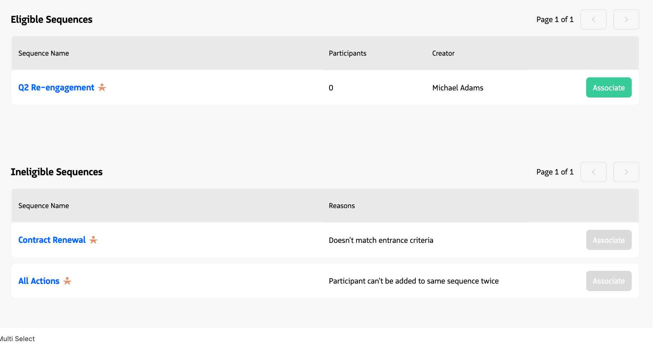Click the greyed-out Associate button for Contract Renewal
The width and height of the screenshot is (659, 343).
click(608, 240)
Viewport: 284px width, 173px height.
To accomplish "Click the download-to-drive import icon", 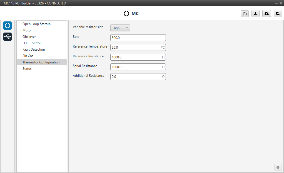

...

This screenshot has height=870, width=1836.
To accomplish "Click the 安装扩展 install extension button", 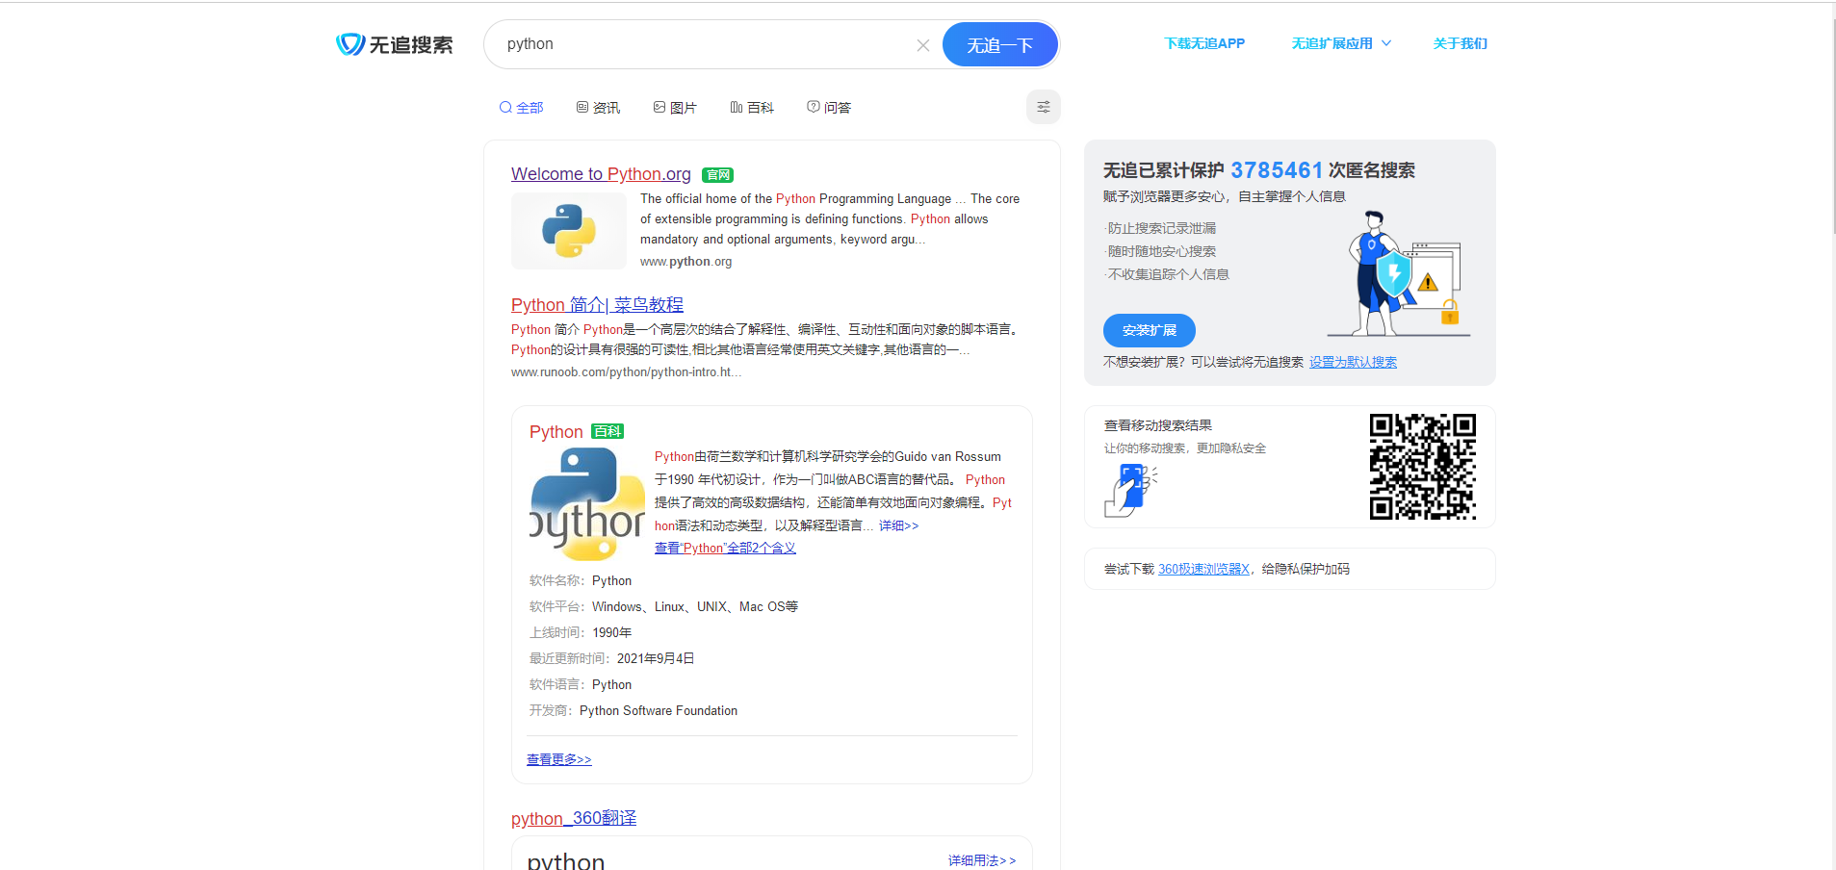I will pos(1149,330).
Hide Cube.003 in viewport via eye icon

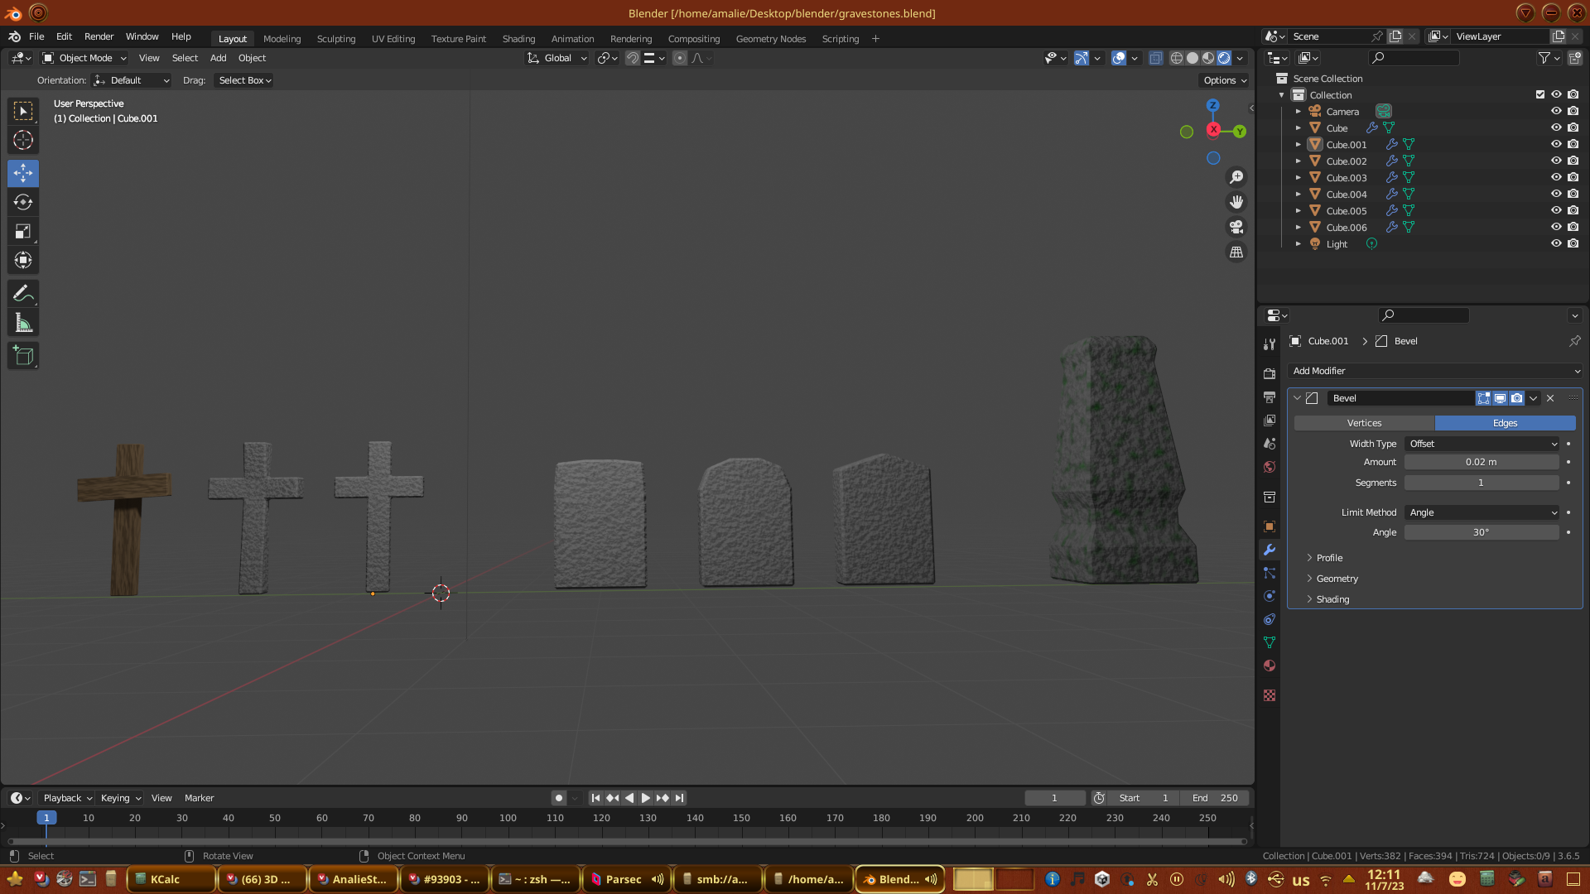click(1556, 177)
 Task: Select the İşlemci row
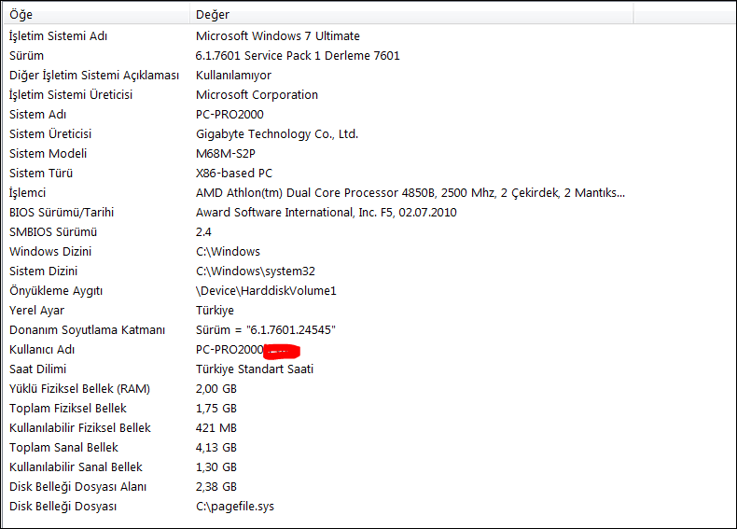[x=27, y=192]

---

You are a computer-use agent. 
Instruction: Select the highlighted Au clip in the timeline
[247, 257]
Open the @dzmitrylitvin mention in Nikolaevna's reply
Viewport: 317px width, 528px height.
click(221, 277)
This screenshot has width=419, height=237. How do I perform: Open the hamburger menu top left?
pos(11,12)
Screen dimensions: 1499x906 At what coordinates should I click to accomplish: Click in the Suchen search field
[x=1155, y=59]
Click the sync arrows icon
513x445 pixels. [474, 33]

• DIRECTION
Rewrite the records from the line with "Screen dimensions: 1499x906" up to and including the line with "513x445 pixels. [474, 33]", putting "search box" in place of "search field" and leaving everything else as it is.

• RESULT FOR THIS EXERCISE
Screen dimensions: 1499x906 At what coordinates should I click to accomplish: Click in the Suchen search box
[x=1155, y=59]
Click the sync arrows icon
513x445 pixels. [474, 33]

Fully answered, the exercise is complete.